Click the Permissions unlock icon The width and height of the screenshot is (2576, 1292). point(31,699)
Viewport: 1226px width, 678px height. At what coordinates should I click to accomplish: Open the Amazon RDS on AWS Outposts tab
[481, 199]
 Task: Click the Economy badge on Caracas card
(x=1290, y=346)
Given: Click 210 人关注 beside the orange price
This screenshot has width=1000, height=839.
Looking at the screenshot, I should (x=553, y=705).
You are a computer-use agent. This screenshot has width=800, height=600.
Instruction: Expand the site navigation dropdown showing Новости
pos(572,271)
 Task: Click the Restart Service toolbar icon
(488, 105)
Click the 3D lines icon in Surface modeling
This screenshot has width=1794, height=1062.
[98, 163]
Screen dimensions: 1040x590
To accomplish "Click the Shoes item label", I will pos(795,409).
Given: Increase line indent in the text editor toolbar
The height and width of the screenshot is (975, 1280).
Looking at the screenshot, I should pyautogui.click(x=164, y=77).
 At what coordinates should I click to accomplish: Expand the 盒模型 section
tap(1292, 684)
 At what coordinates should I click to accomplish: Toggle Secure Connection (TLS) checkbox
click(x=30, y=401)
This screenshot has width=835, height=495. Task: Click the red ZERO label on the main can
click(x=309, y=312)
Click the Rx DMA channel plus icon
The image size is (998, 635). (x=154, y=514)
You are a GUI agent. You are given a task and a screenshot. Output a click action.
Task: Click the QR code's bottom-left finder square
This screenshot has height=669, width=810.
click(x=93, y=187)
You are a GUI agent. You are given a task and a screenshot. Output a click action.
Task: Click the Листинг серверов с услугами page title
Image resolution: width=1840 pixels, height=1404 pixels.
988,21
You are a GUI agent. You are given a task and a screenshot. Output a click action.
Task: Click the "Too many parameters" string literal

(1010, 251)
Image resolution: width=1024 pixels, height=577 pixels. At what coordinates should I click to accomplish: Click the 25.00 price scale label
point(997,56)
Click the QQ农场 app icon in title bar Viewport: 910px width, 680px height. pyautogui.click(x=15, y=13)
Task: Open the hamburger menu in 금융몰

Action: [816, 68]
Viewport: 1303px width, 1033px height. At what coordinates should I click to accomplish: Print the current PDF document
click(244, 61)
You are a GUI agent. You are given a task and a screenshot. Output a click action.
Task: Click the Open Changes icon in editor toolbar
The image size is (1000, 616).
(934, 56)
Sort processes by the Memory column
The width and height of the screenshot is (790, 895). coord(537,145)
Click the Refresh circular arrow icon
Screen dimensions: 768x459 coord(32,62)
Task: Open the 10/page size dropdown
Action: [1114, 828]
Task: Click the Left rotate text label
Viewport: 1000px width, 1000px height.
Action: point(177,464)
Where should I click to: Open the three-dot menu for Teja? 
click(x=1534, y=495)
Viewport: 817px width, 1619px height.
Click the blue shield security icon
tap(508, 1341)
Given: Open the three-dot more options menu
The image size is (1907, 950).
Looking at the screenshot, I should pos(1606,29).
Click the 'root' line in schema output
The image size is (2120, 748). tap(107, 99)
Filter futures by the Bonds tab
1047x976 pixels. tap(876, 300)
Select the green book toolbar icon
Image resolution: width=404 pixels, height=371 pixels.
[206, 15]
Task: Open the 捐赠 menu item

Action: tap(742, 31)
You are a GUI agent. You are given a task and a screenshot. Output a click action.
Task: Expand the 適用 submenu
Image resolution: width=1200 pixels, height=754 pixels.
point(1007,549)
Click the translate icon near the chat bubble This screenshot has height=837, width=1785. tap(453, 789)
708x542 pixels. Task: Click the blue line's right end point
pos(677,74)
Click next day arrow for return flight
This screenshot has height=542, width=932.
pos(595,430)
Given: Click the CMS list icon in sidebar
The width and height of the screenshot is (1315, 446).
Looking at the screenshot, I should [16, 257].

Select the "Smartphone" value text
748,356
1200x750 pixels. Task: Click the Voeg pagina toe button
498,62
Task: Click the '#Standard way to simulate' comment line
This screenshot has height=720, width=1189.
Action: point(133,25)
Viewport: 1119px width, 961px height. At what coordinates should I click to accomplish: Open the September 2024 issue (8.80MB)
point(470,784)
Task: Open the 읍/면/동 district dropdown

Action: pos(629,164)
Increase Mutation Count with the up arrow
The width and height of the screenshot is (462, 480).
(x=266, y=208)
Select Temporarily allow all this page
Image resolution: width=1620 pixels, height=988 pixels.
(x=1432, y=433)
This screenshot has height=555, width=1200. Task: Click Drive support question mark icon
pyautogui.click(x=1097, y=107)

====

# What you will do
Transcribe the full set of records without altering a single character.

# Answer area
Click the Permissions unlock icon The width and height of the screenshot is (2576, 1292). point(31,699)
Viewport: 1226px width, 678px height. At what coordinates should I click to accomplish: Open the Amazon RDS on AWS Outposts tab
[481, 199]
 Task: Click the Economy badge on Caracas card
(x=1290, y=346)
Given: Click 210 人关注 beside the orange price
This screenshot has width=1000, height=839.
Looking at the screenshot, I should (x=553, y=705).
You are a computer-use agent. This screenshot has width=800, height=600.
Instruction: Expand the site navigation dropdown showing Новости
pos(572,271)
 Task: Click the Restart Service toolbar icon
(488, 105)
Click the 3D lines icon in Surface modeling
This screenshot has width=1794, height=1062.
[98, 163]
Screen dimensions: 1040x590
To accomplish "Click the Shoes item label", I will pos(795,409).
Given: Increase line indent in the text editor toolbar
The height and width of the screenshot is (975, 1280).
Looking at the screenshot, I should pyautogui.click(x=164, y=77).
 At what coordinates should I click to accomplish: Expand the 盒模型 section
tap(1292, 684)
 At what coordinates should I click to accomplish: Toggle Secure Connection (TLS) checkbox
click(x=30, y=401)
This screenshot has width=835, height=495. Task: Click the red ZERO label on the main can
click(x=309, y=312)
Click the Rx DMA channel plus icon
The image size is (998, 635). (x=154, y=514)
You are a GUI agent. You are given a task and a screenshot. Output a click action.
Task: Click the QR code's bottom-left finder square
This screenshot has height=669, width=810.
click(x=93, y=187)
You are a GUI agent. You are given a task and a screenshot. Output a click action.
Task: Click the Листинг серверов с услугами page title
Image resolution: width=1840 pixels, height=1404 pixels.
988,21
You are a GUI agent. You are given a task and a screenshot. Output a click action.
Task: Click the "Too many parameters" string literal

(1010, 251)
Image resolution: width=1024 pixels, height=577 pixels. At what coordinates should I click to accomplish: Click the 25.00 price scale label
point(997,56)
Click the QQ农场 app icon in title bar Viewport: 910px width, 680px height. pyautogui.click(x=15, y=13)
Task: Open the hamburger menu in 금융몰

Action: [816, 68]
Viewport: 1303px width, 1033px height. At what coordinates should I click to accomplish: Print the current PDF document
click(244, 61)
You are a GUI agent. You are given a task and a screenshot. Output a click action.
Task: Click the Open Changes icon in editor toolbar
The image size is (1000, 616).
(934, 56)
Sort processes by the Memory column
The width and height of the screenshot is (790, 895). coord(537,145)
Click the Refresh circular arrow icon
Screen dimensions: 768x459 coord(32,62)
Task: Open the 10/page size dropdown
Action: [1114, 828]
Task: Click the Left rotate text label
Viewport: 1000px width, 1000px height.
Action: point(177,464)
Where should I click to: Open the three-dot menu for Teja? 
click(x=1534, y=495)
Viewport: 817px width, 1619px height.
Click the blue shield security icon
tap(508, 1341)
Given: Open the three-dot more options menu
The image size is (1907, 950).
Looking at the screenshot, I should pos(1606,29).
Click the 'root' line in schema output
The image size is (2120, 748). tap(107, 99)
Filter futures by the Bonds tab
1047x976 pixels. tap(876, 300)
Select the green book toolbar icon
Image resolution: width=404 pixels, height=371 pixels.
[206, 15]
Task: Open the 捐赠 menu item

Action: tap(742, 31)
You are a GUI agent. You are given a task and a screenshot. Output a click action.
Task: Expand the 適用 submenu
Image resolution: width=1200 pixels, height=754 pixels.
point(1007,549)
Click the translate icon near the chat bubble This screenshot has height=837, width=1785. tap(453, 789)
708x542 pixels. Task: Click the blue line's right end point
pos(677,74)
Click next day arrow for return flight
This screenshot has height=542, width=932.
pos(595,430)
Given: Click the CMS list icon in sidebar
The width and height of the screenshot is (1315, 446).
Looking at the screenshot, I should [16, 257].

Select the "Smartphone" value text
748,356
1200x750 pixels. Task: Click the Voeg pagina toe button
498,62
Task: Click the '#Standard way to simulate' comment line
This screenshot has height=720, width=1189.
Action: point(133,25)
Viewport: 1119px width, 961px height. At what coordinates should I click to accomplish: Open the September 2024 issue (8.80MB)
point(470,784)
Task: Open the 읍/면/동 district dropdown

Action: pos(629,164)
Increase Mutation Count with the up arrow
The width and height of the screenshot is (462, 480).
(x=266, y=208)
Select Temporarily allow all this page
Image resolution: width=1620 pixels, height=988 pixels.
(x=1432, y=433)
This screenshot has height=555, width=1200. Task: Click Drive support question mark icon
pyautogui.click(x=1097, y=107)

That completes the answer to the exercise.